Gather, from the data below, each line in which the word "screenshot" occurs.

▸ Records supplied
________________
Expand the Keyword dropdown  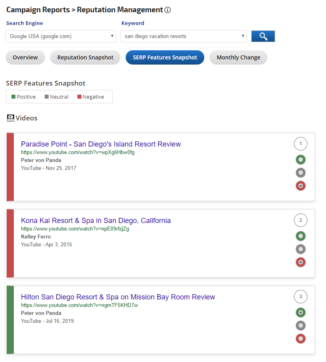(183, 36)
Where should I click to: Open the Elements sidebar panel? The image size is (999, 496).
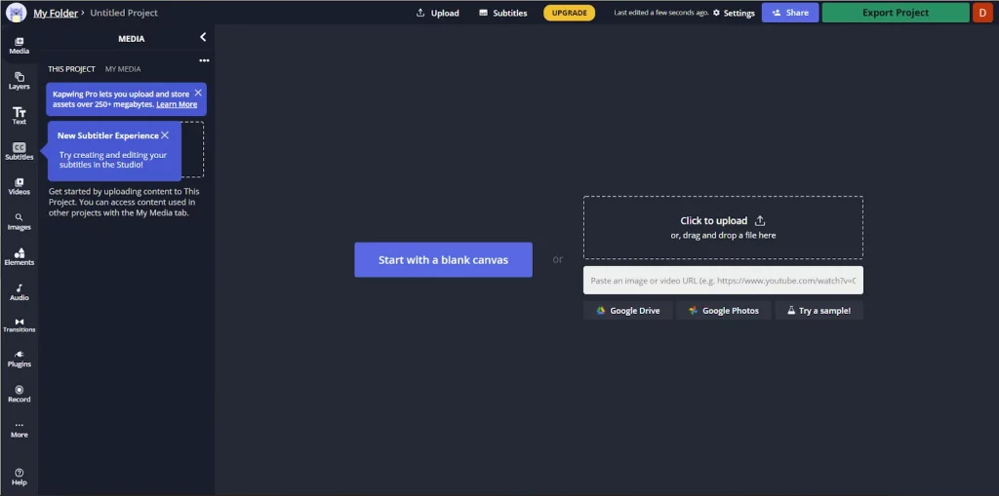coord(19,256)
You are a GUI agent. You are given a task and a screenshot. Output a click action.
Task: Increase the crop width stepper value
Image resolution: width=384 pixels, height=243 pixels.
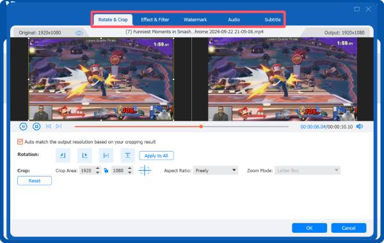pos(97,168)
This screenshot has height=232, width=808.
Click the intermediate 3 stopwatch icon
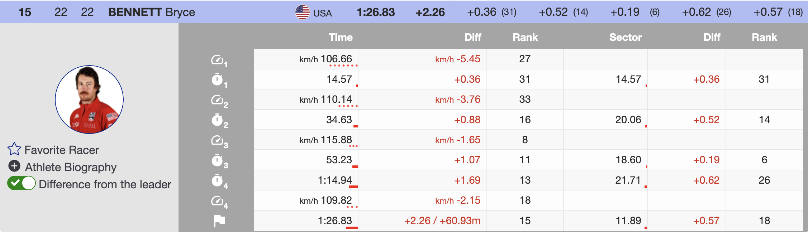[x=217, y=160]
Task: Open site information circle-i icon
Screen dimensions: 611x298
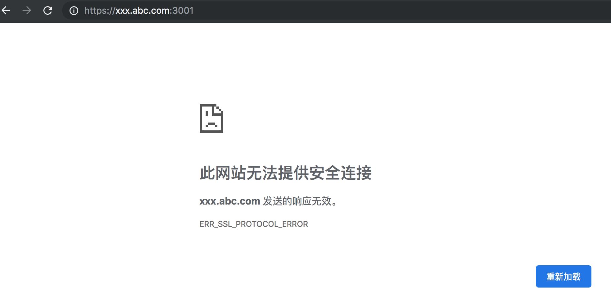Action: coord(74,11)
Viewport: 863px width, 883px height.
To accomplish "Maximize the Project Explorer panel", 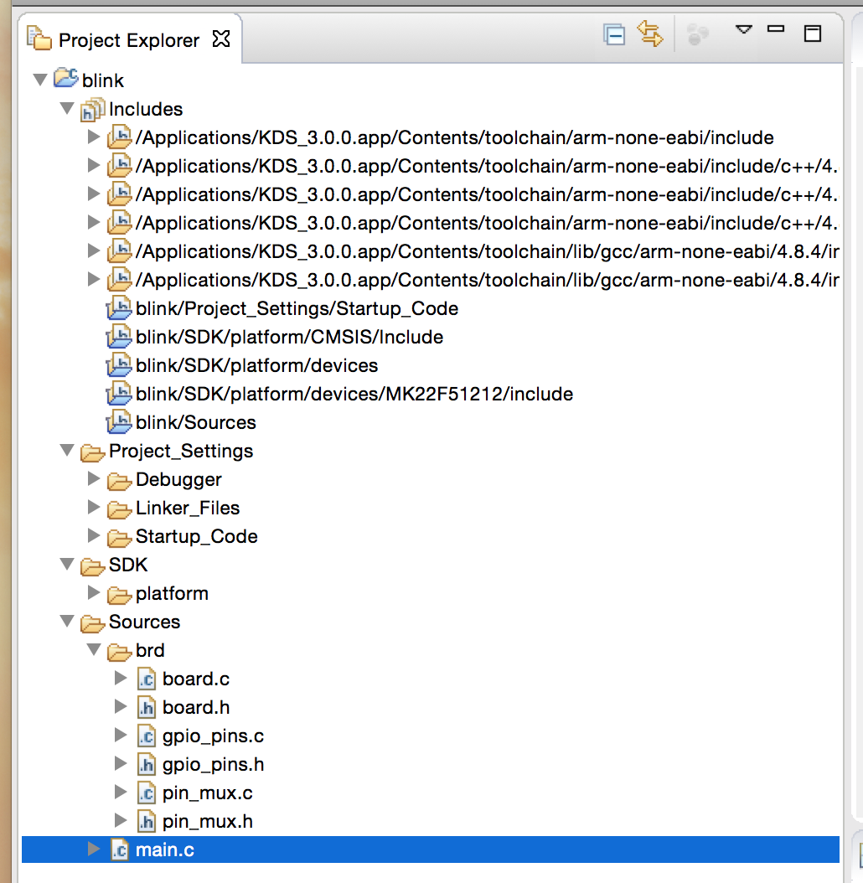I will 812,34.
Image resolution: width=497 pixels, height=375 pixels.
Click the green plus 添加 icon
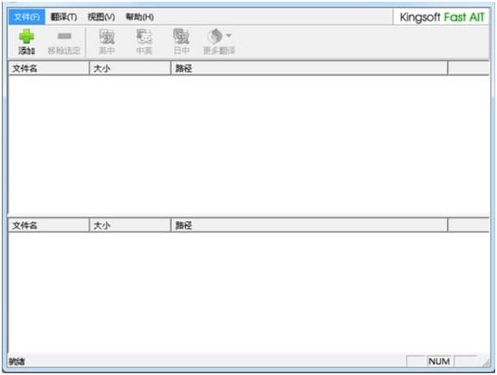pos(27,36)
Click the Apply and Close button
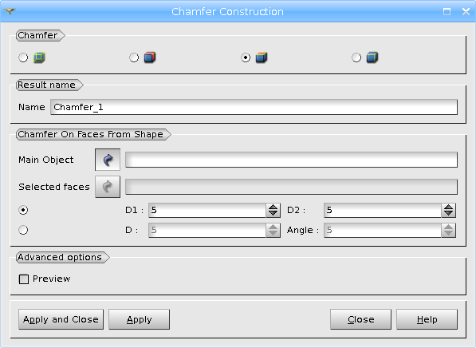The image size is (476, 348). coord(61,319)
________________
▸ Written reply
You are a GUI agent. You are given a task and a screenshot. Output a click action.
This screenshot has height=232, width=808.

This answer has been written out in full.